Research & Papers

TACO: Efficient Communication Compression of Intermediate Tensors for Scalable Tensor-Parallel LLM Training

Cutting tensor-parallel communication overhead by 47% with near-lossless accuracy...

Deep Dive

Researchers from multiple institutions have developed TACO (Tensor-parallel Adaptive COmmunication compression), a novel FP8-based framework designed to address the critical communication bottleneck in large-scale tensor-parallel LLM training. The framework tackles the challenge of compressing intermediate tensors that exhibit dense, near-zero distributions, which typically exacerbate errors under frequent communication. TACO employs a data-driven reshaping strategy combined with an Adaptive Scale-Hadamard Transform to enable high-fidelity FP8 quantization, while its Dual-Scale Quantization mechanism ensures numerical stability throughout the training process.

TACO's key innovation includes a highly fused compression operator that significantly reduces memory traffic and kernel launch overhead, allowing efficient overlap with communication. The framework integrates seamlessly with existing state-of-the-art methods for data and pipeline parallelism to create a compression-enabled 3D-parallel training system.
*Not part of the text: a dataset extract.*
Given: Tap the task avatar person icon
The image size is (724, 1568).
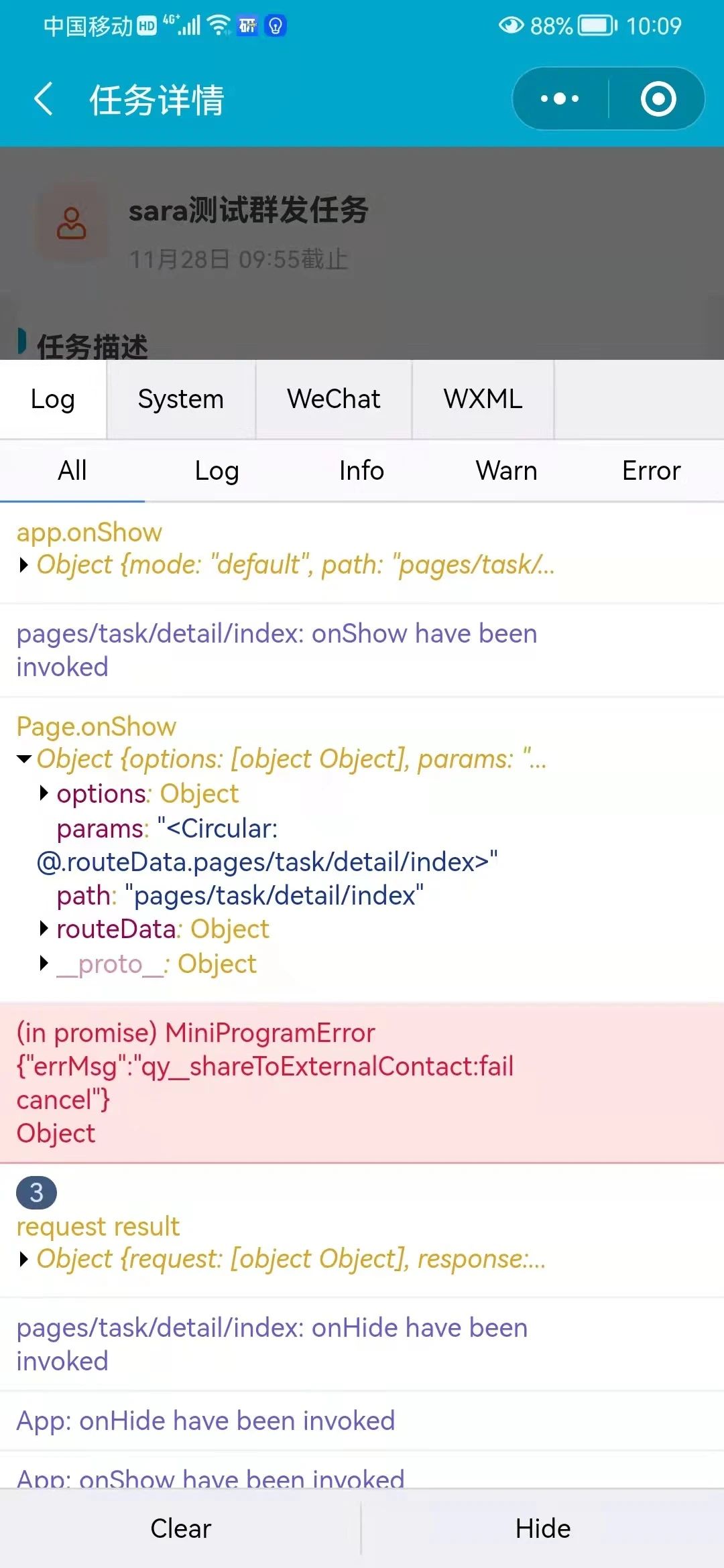Looking at the screenshot, I should point(71,224).
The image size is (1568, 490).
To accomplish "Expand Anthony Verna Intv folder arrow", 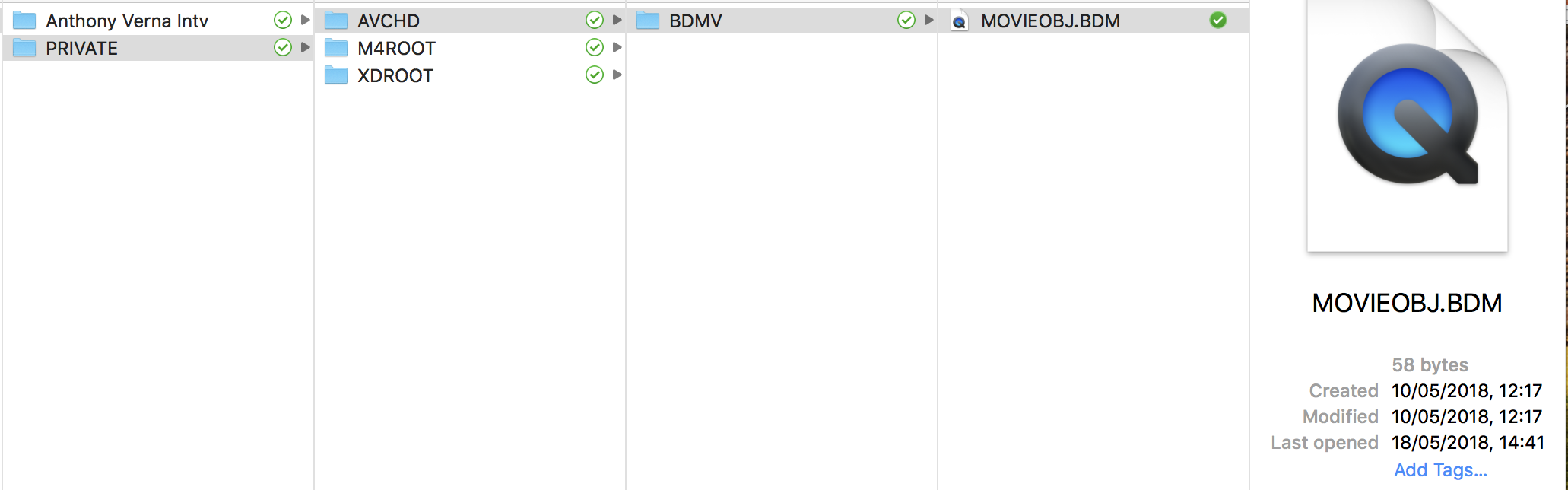I will 305,20.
In detailed experiments on GPT models and the Qwen model, TACO demonstrated up to 1.87x end-to-end throughput improvement while maintaining near-lossless accuracy. Accepted by HPDC'26, the framework represents a practical solution for scaling LLM training to larger clusters without sacrificing model quality.

Key Points
  • TACO uses FP8 quantization with Adaptive Scale-Hadamard Transform for high-fidelity compression of intermediate tensors
  • Achieves up to 1.87x end-to-end throughput improvement on GPT and Qwen models
  • Integrates with data and pipeline parallelism to create a compression-enabled 3D-parallel training framework

Why It Matters

TACO slashes communication overhead in large-scale LLM training, enabling faster iterations and larger models without accuracy loss.